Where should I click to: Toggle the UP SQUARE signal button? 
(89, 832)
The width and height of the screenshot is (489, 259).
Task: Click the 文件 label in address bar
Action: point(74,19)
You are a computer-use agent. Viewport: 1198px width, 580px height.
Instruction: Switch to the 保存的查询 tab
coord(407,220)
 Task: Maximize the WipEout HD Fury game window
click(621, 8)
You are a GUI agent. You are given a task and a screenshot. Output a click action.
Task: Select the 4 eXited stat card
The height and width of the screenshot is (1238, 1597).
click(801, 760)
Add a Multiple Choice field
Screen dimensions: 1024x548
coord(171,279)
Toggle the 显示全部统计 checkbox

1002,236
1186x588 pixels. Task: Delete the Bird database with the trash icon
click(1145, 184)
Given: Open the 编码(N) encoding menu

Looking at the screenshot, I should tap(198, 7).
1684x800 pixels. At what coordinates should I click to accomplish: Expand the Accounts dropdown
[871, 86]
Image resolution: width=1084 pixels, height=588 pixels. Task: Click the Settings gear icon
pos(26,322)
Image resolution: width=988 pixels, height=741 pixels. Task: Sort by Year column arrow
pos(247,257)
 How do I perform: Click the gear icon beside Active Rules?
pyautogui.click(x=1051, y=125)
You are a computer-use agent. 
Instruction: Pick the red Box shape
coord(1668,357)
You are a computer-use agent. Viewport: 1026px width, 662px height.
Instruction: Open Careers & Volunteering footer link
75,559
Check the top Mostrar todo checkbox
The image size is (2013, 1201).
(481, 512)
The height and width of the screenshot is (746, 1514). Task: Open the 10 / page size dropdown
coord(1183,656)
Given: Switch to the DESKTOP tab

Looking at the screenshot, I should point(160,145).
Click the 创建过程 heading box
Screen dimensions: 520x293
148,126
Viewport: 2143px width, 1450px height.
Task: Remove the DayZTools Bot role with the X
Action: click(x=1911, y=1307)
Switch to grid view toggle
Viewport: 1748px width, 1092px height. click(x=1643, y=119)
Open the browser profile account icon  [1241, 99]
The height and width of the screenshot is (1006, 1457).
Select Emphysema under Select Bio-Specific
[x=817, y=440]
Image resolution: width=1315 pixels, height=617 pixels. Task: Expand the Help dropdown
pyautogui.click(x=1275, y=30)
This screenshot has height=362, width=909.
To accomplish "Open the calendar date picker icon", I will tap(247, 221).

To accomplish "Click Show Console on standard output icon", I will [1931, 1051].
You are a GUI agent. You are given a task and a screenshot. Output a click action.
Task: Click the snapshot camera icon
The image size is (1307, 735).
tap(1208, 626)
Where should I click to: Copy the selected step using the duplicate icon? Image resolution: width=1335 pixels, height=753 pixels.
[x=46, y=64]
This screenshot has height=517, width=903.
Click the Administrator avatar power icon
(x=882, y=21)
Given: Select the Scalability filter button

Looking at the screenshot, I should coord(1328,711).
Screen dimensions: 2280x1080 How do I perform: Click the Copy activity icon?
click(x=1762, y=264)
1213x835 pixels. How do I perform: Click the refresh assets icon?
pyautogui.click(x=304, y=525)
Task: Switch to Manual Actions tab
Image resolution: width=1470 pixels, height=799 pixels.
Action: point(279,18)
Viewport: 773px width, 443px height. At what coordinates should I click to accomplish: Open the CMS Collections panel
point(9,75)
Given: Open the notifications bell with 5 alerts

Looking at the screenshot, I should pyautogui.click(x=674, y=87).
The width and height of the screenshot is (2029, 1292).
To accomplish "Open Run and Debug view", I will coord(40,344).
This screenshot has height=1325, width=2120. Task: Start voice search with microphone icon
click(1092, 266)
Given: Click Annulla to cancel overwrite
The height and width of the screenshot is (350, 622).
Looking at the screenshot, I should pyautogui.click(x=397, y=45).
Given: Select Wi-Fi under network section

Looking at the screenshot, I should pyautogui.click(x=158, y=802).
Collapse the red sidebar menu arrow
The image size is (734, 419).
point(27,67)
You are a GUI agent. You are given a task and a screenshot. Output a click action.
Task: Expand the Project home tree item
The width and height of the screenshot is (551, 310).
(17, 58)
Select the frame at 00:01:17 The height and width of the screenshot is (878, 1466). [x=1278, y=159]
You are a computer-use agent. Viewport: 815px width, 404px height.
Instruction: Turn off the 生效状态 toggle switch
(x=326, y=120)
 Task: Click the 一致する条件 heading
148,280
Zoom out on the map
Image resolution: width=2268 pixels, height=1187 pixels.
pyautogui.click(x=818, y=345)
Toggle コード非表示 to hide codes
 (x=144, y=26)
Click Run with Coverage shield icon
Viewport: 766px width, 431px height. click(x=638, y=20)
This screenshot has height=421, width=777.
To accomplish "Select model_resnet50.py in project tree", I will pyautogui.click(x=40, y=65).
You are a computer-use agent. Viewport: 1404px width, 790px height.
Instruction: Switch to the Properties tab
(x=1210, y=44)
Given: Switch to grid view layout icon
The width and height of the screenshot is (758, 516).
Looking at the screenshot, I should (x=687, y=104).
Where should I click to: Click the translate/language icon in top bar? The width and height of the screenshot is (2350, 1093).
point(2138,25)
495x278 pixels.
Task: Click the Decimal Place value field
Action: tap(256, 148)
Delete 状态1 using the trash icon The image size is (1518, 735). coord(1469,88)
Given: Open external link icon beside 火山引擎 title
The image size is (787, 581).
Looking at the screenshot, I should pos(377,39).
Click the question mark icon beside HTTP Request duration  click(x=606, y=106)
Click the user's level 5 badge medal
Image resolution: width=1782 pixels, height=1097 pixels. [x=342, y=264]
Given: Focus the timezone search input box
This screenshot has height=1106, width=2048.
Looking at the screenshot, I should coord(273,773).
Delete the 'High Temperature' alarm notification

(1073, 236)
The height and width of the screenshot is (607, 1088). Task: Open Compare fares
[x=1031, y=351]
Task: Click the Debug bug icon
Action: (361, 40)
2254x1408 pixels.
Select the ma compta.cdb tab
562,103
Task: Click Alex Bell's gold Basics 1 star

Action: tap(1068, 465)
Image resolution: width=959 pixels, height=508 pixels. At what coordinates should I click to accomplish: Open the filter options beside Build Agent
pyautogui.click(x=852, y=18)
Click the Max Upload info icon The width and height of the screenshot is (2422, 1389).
··········
[What needs to be done]
Transcribe all of the records above without altering anything.

[Solution to the exercise]
Where should I click to: Toggle the UP SQUARE signal button? 
(89, 832)
The width and height of the screenshot is (489, 259).
Task: Click the 文件 label in address bar
Action: point(74,19)
You are a computer-use agent. Viewport: 1198px width, 580px height.
Instruction: Switch to the 保存的查询 tab
coord(407,220)
 Task: Maximize the WipEout HD Fury game window
click(621, 8)
You are a GUI agent. You are given a task and a screenshot. Output a click action.
Task: Select the 4 eXited stat card
The height and width of the screenshot is (1238, 1597).
click(801, 760)
Add a Multiple Choice field
Screen dimensions: 1024x548
coord(171,279)
Toggle the 显示全部统计 checkbox

1002,236
1186x588 pixels. Task: Delete the Bird database with the trash icon
click(1145, 184)
Given: Open the 编码(N) encoding menu

Looking at the screenshot, I should tap(198, 7).
1684x800 pixels. At what coordinates should I click to accomplish: Expand the Accounts dropdown
[871, 86]
Image resolution: width=1084 pixels, height=588 pixels. Task: Click the Settings gear icon
pos(26,322)
Image resolution: width=988 pixels, height=741 pixels. Task: Sort by Year column arrow
pos(247,257)
 How do I perform: Click the gear icon beside Active Rules?
pyautogui.click(x=1051, y=125)
You are a computer-use agent. 
Instruction: Pick the red Box shape
coord(1668,357)
You are a computer-use agent. Viewport: 1026px width, 662px height.
Instruction: Open Careers & Volunteering footer link
75,559
Check the top Mostrar todo checkbox
The image size is (2013, 1201).
(481, 512)
The height and width of the screenshot is (746, 1514). Task: Open the 10 / page size dropdown
coord(1183,656)
Given: Switch to the DESKTOP tab

Looking at the screenshot, I should point(160,145).
Click the 创建过程 heading box
Screen dimensions: 520x293
148,126
Viewport: 2143px width, 1450px height.
Task: Remove the DayZTools Bot role with the X
Action: click(x=1911, y=1307)
Switch to grid view toggle
Viewport: 1748px width, 1092px height. click(x=1643, y=119)
Open the browser profile account icon  [1241, 99]
The height and width of the screenshot is (1006, 1457).
Select Emphysema under Select Bio-Specific
[x=817, y=440]
Image resolution: width=1315 pixels, height=617 pixels. Task: Expand the Help dropdown
pyautogui.click(x=1275, y=30)
This screenshot has height=362, width=909.
To accomplish "Open the calendar date picker icon", I will tap(247, 221).

To accomplish "Click Show Console on standard output icon", I will [1931, 1051].
You are a GUI agent. You are given a task and a screenshot. Output a click action.
Task: Click the snapshot camera icon
The image size is (1307, 735).
tap(1208, 626)
Where should I click to: Copy the selected step using the duplicate icon? Image resolution: width=1335 pixels, height=753 pixels.
[x=46, y=64]
This screenshot has height=517, width=903.
Click the Administrator avatar power icon
(x=882, y=21)
Given: Select the Scalability filter button

Looking at the screenshot, I should coord(1328,711).
Screen dimensions: 2280x1080 How do I perform: Click the Copy activity icon?
click(x=1762, y=264)
1213x835 pixels. How do I perform: Click the refresh assets icon?
pyautogui.click(x=304, y=525)
Task: Switch to Manual Actions tab
Image resolution: width=1470 pixels, height=799 pixels.
Action: point(279,18)
Viewport: 773px width, 443px height. At what coordinates should I click to accomplish: Open the CMS Collections panel
point(9,75)
Given: Open the notifications bell with 5 alerts

Looking at the screenshot, I should pyautogui.click(x=674, y=87).
The width and height of the screenshot is (2029, 1292).
To accomplish "Open Run and Debug view", I will coord(40,344).
This screenshot has height=1325, width=2120. Task: Start voice search with microphone icon
click(1092, 266)
Given: Click Annulla to cancel overwrite
The height and width of the screenshot is (350, 622).
Looking at the screenshot, I should pyautogui.click(x=397, y=45).
Given: Select Wi-Fi under network section

Looking at the screenshot, I should pyautogui.click(x=158, y=802).
Collapse the red sidebar menu arrow
The image size is (734, 419).
point(27,67)
You are a GUI agent. You are given a task and a screenshot. Output a click action.
Task: Expand the Project home tree item
The width and height of the screenshot is (551, 310).
(17, 58)
Select the frame at 00:01:17 The height and width of the screenshot is (878, 1466). [x=1278, y=159]
You are a computer-use agent. Viewport: 815px width, 404px height.
Instruction: Turn off the 生效状态 toggle switch
(x=326, y=120)
 Task: Click the 一致する条件 heading
148,280
Zoom out on the map
Image resolution: width=2268 pixels, height=1187 pixels.
pyautogui.click(x=818, y=345)
Toggle コード非表示 to hide codes
 (x=144, y=26)
Click Run with Coverage shield icon
Viewport: 766px width, 431px height. click(x=638, y=20)
This screenshot has height=421, width=777.
To accomplish "Select model_resnet50.py in project tree", I will pyautogui.click(x=40, y=65).
You are a computer-use agent. Viewport: 1404px width, 790px height.
Instruction: Switch to the Properties tab
(x=1210, y=44)
Given: Switch to grid view layout icon
The width and height of the screenshot is (758, 516).
Looking at the screenshot, I should (x=687, y=104).
Where should I click to: Click the translate/language icon in top bar? The width and height of the screenshot is (2350, 1093).
point(2138,25)
495x278 pixels.
Task: Click the Decimal Place value field
Action: tap(256, 148)
Delete 状态1 using the trash icon The image size is (1518, 735). coord(1469,88)
Given: Open external link icon beside 火山引擎 title
The image size is (787, 581).
Looking at the screenshot, I should pos(377,39).
Click the question mark icon beside HTTP Request duration  click(x=606, y=106)
Click the user's level 5 badge medal
Image resolution: width=1782 pixels, height=1097 pixels. [x=342, y=264]
Given: Focus the timezone search input box
This screenshot has height=1106, width=2048.
Looking at the screenshot, I should coord(273,773).
Delete the 'High Temperature' alarm notification

(1073, 236)
The height and width of the screenshot is (607, 1088). Task: Open Compare fares
[x=1031, y=351]
Task: Click the Debug bug icon
Action: (361, 40)
2254x1408 pixels.
Select the ma compta.cdb tab
562,103
Task: Click Alex Bell's gold Basics 1 star

Action: tap(1068, 465)
Image resolution: width=959 pixels, height=508 pixels. At what coordinates should I click to accomplish: Open the filter options beside Build Agent
pyautogui.click(x=852, y=18)
Click the Max Upload info icon The width and height of the screenshot is (2422, 1389).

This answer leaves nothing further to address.